The contention that men and women are equal is found in feminist ideology not human nature. Men are bigger, stronger, more aggressive. That is why men commit crimes and are imprisoned at a rate of ten to one over women.40 That is why men fight wars, lead armies, and build empires. Men’s intelligence levels range higher and lower than those of women. Men reach heights of achievement in mathematics, science, and philosophy few women attain. Men also reach greater depths of depravity. In sports, where Americans demand the best, men and women compete separately.

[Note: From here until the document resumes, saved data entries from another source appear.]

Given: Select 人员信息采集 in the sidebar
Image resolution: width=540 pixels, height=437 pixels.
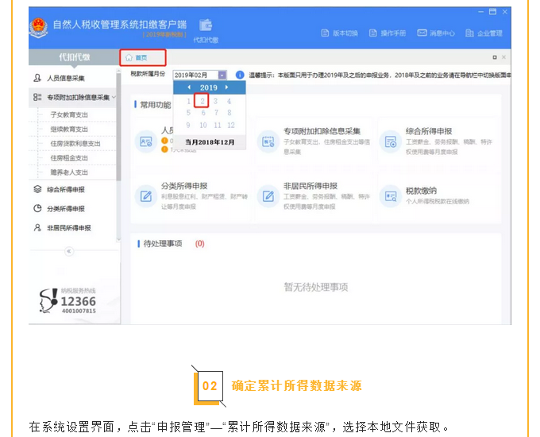Looking at the screenshot, I should [65, 79].
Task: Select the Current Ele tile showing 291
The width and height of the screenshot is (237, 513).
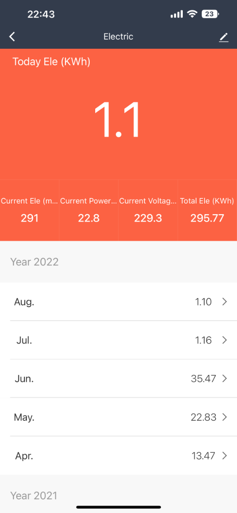Action: [29, 210]
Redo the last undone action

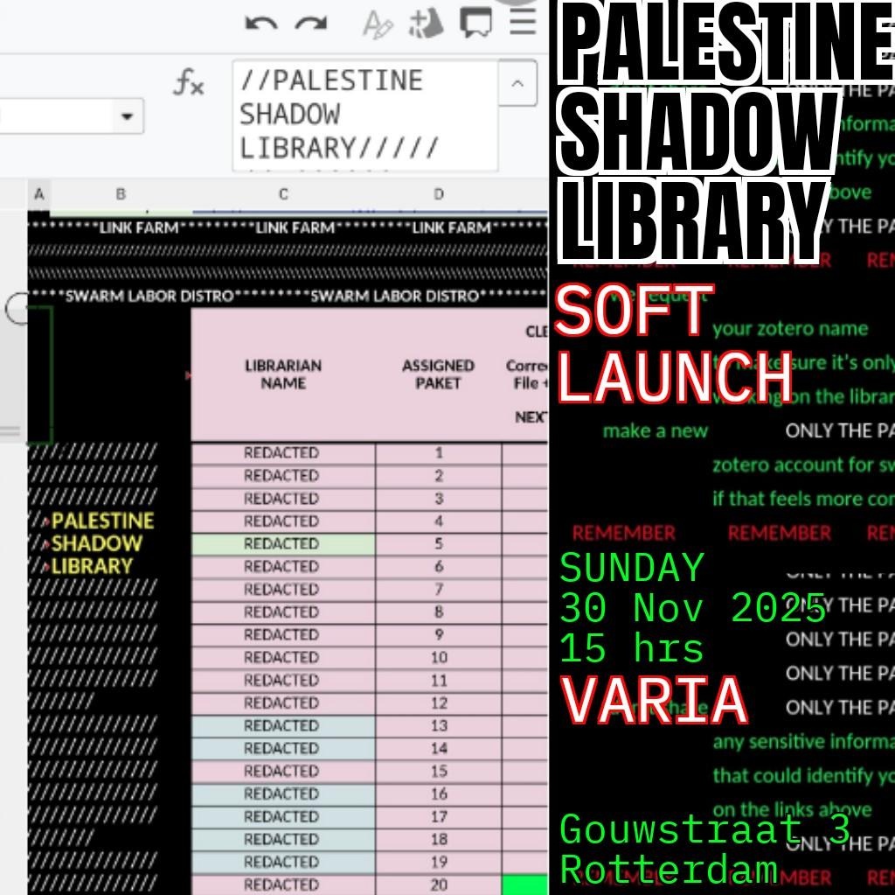[x=310, y=24]
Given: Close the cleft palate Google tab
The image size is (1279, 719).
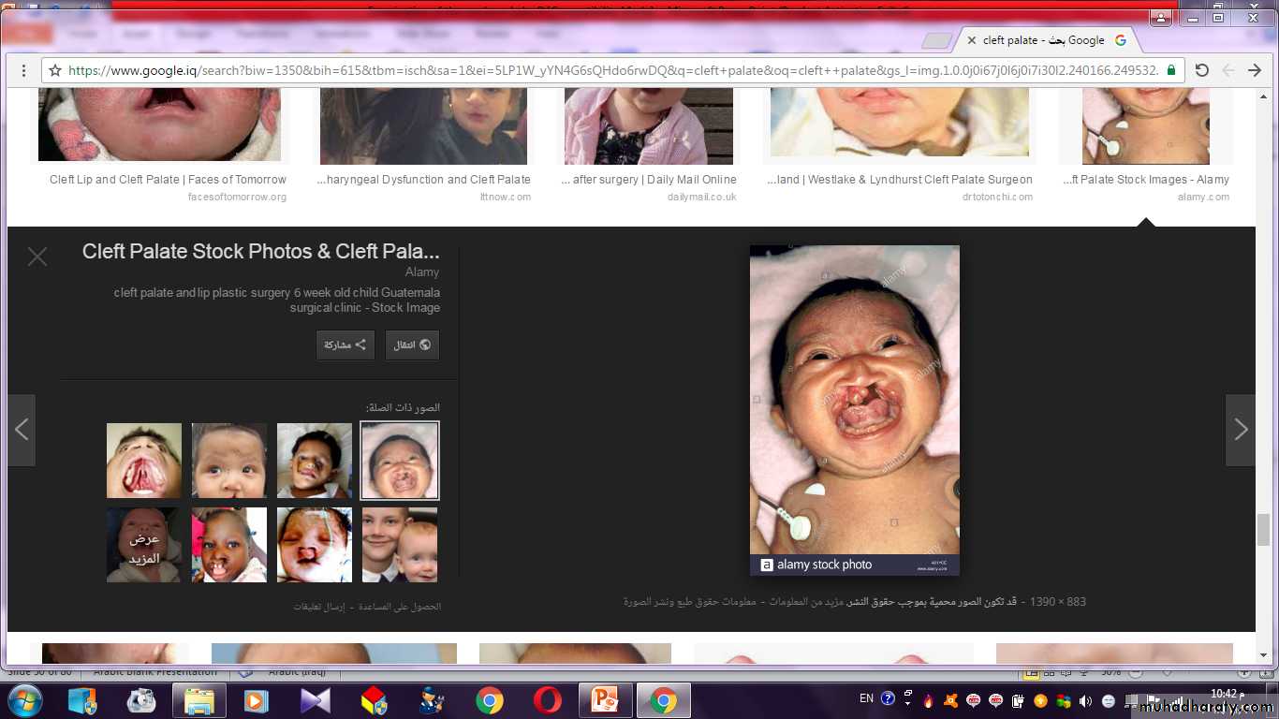Looking at the screenshot, I should click(971, 40).
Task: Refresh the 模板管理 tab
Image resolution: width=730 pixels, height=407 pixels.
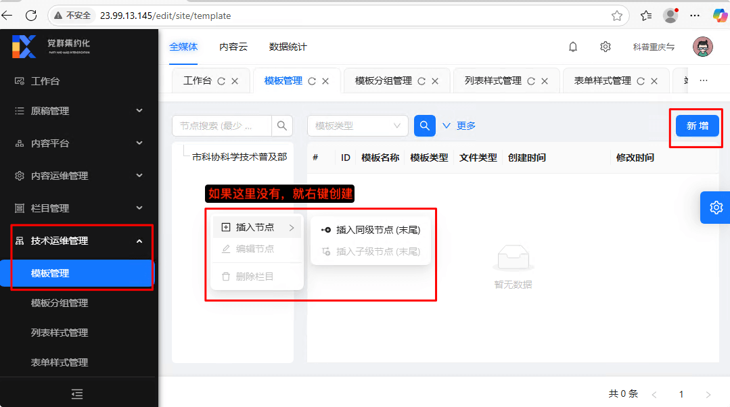Action: (x=312, y=81)
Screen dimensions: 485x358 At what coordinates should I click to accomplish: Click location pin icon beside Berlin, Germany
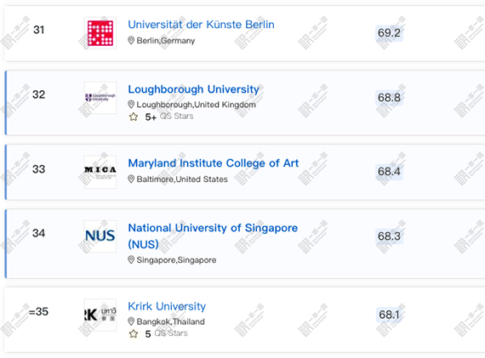coord(131,41)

The first article of France’s Declaration of Human Rights echoes Jefferson and Rousseau: “Men are born and remain free and equal in rights. Social distinctions may be founded only upon the general good.” But are infants born free? And who decides what is the “general good”? As for equality of rights, yes, but children are not all born equal in the ability to learn. Half are below average. Two months into first grade, children know they are not equal. Some are bright, others slow. Some are athletic, others are not. Some can sing, others cannot. Some girls are pretty, others plain. “So far is it from being true that men are naturally equal that no two people can be half an hour together but one acquires an evident superiority over the other,” said Samuel Johnson.41
In the Old and New Testament are all people equal? Jews were the Chosen People to whom God promised the messiah. The Son of God, his mother, and the twelve apostles were Jews. Among his disciples, Christ preferred John, elevated Peter to be the rock upon which he would build his church, and condemned Judas. In the parable of the talents, the servants are unequally endowed and each is expected to produce consistent with his talents. If Christ taught that some are more gifted than others, the egalitarianism espoused at Howard is in conflict with our Christian faith. Paul affirmed it in his letter to the Romans: “We have gifts differing according to the grace that has been given us.”
THE DODO
Observing the contortions ideologues go through to ensure equality of result, one is reminded of the “Caucus-race” in Alice’s Adventures in Wonderland. Everyone “began running when they liked, and left off when they liked,” and “when they had been running half an hour or so … the Dodo suddenly called out ‘The race is over!’ and they all crowded round it, panting, and asking, ‘But who has won?’
“At last the Dodo said, ‘everybody has won, and all must have prizes.’”42
The ideologue begins with an idea—all are equal and should have equal shares of the good things in life—then proceeds to try to force society to conform to this ideal. “The ideologue,” wrote Russell Kirk, “thinks of politics as a revolutionary instrument for transforming society and even transforming human nature. In the march toward Utopia, the ideologue is merciless.”43
To the ideologue, adds Professor Gillis Harp, of Grove City College, “Facts don’t matter and character assassination is permissible.”44 The rampant use today in public discourse of terms of anathema and abuse such as “racist,” “sexist,” and “homophobe” testifies to how intolerant the egalitarian is toward those who disbelieve in the core doctrine of his faith.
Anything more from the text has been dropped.